When I first learned a track would be named after the space agency, which Grande loves to follow on social media, I wondered if it’d quite literally be a jam about outer space or simply a cleverly titled song about space between people.
Less than 45-seconds into my first listen, I knew the song was a bop that incorporated references to both outer space and space in relationships. But I was eager to find out if it was a scientifically accurate bop, so I turned to Mashable’s trusty science reporter, Mark Kaufman, for his expert opinion.
Before we dive into Kaufman’s thoughtful analysis, let’s all give the song a listen, shall we?
Though Kaufman admittedly isn’t the biggest fan of modern pop music, he thinks “NASA” is a “good jam” that’s not completely inaccurate, scientifically speaking.
“Ms. Grande makes valid points about the vastness of space,” Kaufman told me in a very official and professional Slack DM. He then proceeded to graciously explain why several of Grande’s lyrics actually make sense so those who do not write about space for a living could understand.
“Ms.

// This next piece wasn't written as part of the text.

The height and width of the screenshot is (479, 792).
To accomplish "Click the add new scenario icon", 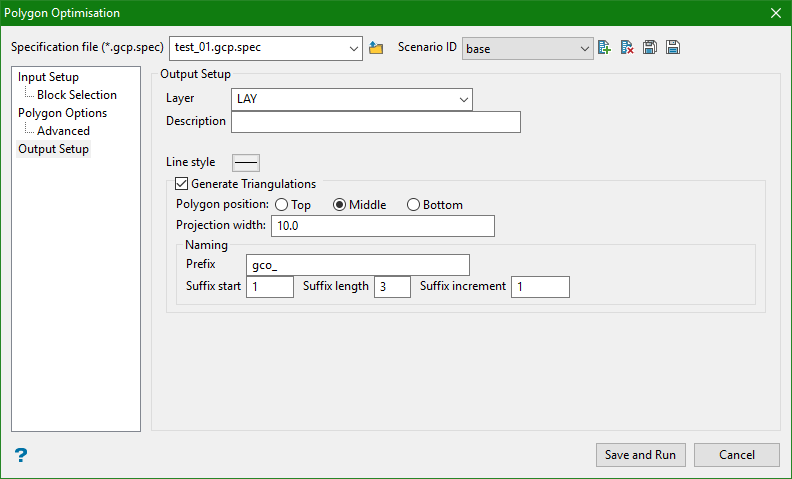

Grande makes valid points about the vastness of space.”
In the song Grande continually refers to herself as “a star” who “needs space,” which checks out as far as the solar system is concerned.

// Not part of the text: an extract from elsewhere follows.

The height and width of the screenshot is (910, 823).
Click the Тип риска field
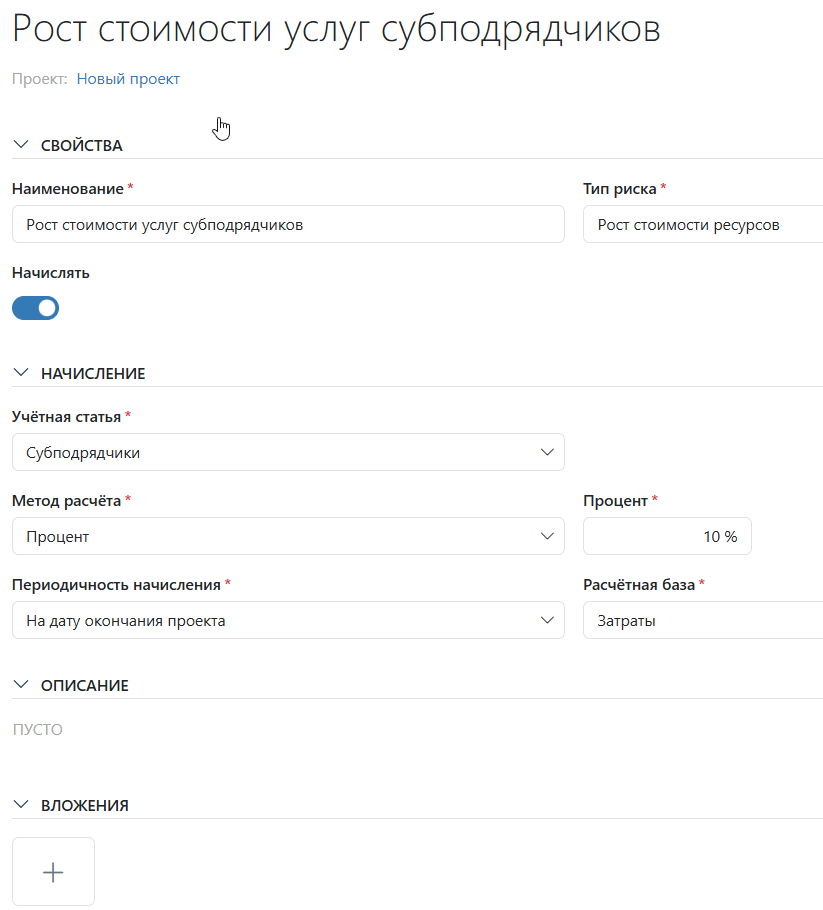[x=702, y=225]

“Stars definitely need space from other solar systems,” Kaufman confirmed. “Generally fewer collisions give solar systems and planets a chance to thrive.”
And though he appreciated the “whimsical undertones” in Grande’s lyrics (and there’s no denying she is a star on planet earth,) he couldn’t help but mention that it’s “hubristic to compare oneself to such a powerful, luminous, life-giving celestial object.”
Kaufman also noted that the lyric, “Keep me in your orbit and you know you’ll drag me under,” shows a pretty valid understanding of how “large solar system bodies pull lower mass objects into them.”
“Although, if you’re a star, you’re usually the one doing the gravitational pulling,” he added. “So maybe Ms. Grande should do some introspection.”
When asked about the overall accuracy of the song in relation to outer space, Kaufman said it’s “questionable,” but “fun” nevertheless. Analysis aside, I genuinely believe he was a fan, though. And you know what? NASA was, too.
The administration’s official Twitter account shared some love for the jam and Ariana Grande on Friday morning, encouraging others to get as psyched about the universe as the singer is.
Grande’s had friends and significant others come in and out of her life over the years, but her relationship with NASA is undoubtedly a delightfully long-lasting favorite.